Potassium conductances in tracheal epithelium activated by secretion and cell swelling

Abstract

Increased basolateral membrane K conductance accompanies stimulation of Cl secretion across canine trachea. To assess the K conductance properties, we permeabilized the apical membranes with amphotericin B and monitored the current and conductance caused by K flow across the basolateral membranes. Under basal unstimulated conditions, two K conductances could be distinguished by blockers. One was inhibited only by barium; the other was sensitive also to quinidine and lidocaine. The permeabilities of the basal conductance pathways to K and Rb were similar (PK/PRb approximately equal to 1.5).

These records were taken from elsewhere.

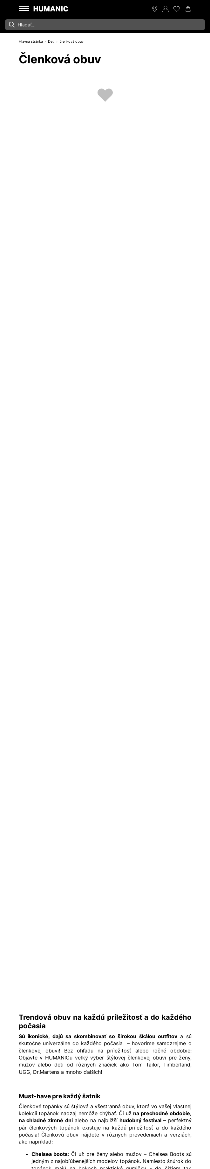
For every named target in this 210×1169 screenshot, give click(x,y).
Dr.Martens (46, 1072)
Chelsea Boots (166, 1154)
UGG (24, 1072)
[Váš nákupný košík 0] (188, 9)
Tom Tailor (145, 1064)
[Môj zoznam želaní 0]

The secretory agonist, epinephrine, selectively increased the quinidine-insensitive conductance, implicating it in the Cl secretory response. Cell swelling induced a third conductance with a low permeability to Rb (PK/PRb approximately equal to 10) that was quinidine sensitive. In tissues not treated with amphotericin, neither quinidine nor Rb-for-K replacement inhibited transepithelial Cl secretion. Thus neither of the quinidine-sensitive K conductances (basal or swelling induced) contribute to the increase in basolateral K conductance during Cl secretion. Cell shrinkage inhibited all three conductances and secretion, suggesting that the initial priority of the cell is volume regulation.